Un engagement reconnu tardivement, mais durablement
Le parcours d’Adélaïde Hautval, bien que profondément marqué par l’humanité et la bravoure, n’a pas été reconnu immédiatement. Elle ne reçoit sa carte de déportée résistante qu’en 1963. Décorée de la Légion d’honneur dès décembre 1945 pour son dévouement, elle est ensuite reconnue Juste parmi les Nations en 1965.
Son témoignage, rédigé en 1946 sous le titre Médecine et crimes contre l’humanité, ne sera publié qu’en 1991. Un silence révélateur d’un pays encore peu prompt à reconnaître certaines figures indépendantes, hors réseau, de la Résistance. Atteinte par la maladie de Parkinson, elle met fin à ses jours en 1988. Aujourd’hui, c’est à Lyon qu’une partie de sa mémoire est réinscrite dans l’espace public.
La psychiatrie lyonnaise en quête de sens et de modernité
Si le choix du Vinatier pour cet hommage n’est pas anodin, c’est qu’il s’inscrit dans un réel projet d’évolution du rapport à la psychiatrie. Avec plus de 30 000 patients pris en charge chaque année, l’établissement universitaire se positionne comme un acteur central de la santé mentale dans la métropole lyonnaise.
Sous la direction de Pascal Mariotti, l’hôpital poursuit un projet de transformation qui articule qualité du soin, innovation médicale et ouverture sur la cité. À travers cette inauguration, le Vinatier affirme aussi la nécessité de replacer les valeurs humanistes au cœur des parcours de soin. Adélaïde Hautval, psychiatre et résistante, devient un symbole fédérateur, incarnant l’engagement éthique face à l’inhumain, mais aussi une source d’inspiration pour les praticiens d’aujourd’hui.
Un acte mémoriel au service du présent et de l’avenir
Au-delà du simple hommage, cette esplanade devient un marqueur fort de l’identité du Vinatier. Elle s’inscrit dans une stratégie plus large de reconnaissance et de valorisation du travail de mémoire mené par la Métropole de Lyon. Dans un contexte social où les enjeux liés à la santé mentale prennent une place croissante, ancrer la mémoire dans les lieux de soin devient un levier à la fois symbolique et opérationnel.

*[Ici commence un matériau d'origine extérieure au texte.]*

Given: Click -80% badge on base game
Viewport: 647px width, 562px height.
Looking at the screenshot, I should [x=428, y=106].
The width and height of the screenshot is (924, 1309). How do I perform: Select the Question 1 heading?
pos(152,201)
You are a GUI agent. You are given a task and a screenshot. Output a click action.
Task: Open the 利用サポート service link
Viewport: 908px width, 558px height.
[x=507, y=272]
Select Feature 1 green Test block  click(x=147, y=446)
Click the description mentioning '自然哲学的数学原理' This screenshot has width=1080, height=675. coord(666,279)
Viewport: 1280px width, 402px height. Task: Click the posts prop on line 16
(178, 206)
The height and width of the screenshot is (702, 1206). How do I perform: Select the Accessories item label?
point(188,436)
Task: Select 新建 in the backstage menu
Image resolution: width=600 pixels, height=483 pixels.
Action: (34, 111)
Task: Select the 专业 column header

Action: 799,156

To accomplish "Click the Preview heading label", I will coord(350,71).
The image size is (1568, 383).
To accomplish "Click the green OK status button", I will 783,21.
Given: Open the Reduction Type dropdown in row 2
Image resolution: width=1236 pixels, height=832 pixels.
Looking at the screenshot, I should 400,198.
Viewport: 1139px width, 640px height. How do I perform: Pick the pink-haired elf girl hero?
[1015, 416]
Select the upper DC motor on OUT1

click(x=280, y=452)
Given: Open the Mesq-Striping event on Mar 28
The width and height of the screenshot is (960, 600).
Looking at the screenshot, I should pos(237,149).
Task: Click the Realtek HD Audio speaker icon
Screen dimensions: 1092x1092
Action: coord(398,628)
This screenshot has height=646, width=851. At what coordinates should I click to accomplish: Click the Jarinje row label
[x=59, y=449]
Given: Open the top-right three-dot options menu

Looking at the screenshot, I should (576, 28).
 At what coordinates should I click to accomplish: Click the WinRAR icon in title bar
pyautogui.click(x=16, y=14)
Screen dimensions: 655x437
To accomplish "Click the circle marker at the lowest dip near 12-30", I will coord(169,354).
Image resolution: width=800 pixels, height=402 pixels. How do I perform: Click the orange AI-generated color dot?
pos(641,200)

Cette initiative met également en lumière le rôle du secteur public dans la promotion d’un héritage collectif, tout en accompagnant les mutations du secteur de la santé. Pour les professionnels lyonnais du soin, mais aussi pour les partenaires institutionnels, l’histoire d’Adélaïde Hautval offre une boussole éthique précieuse à l’heure de nombreuses remises en question.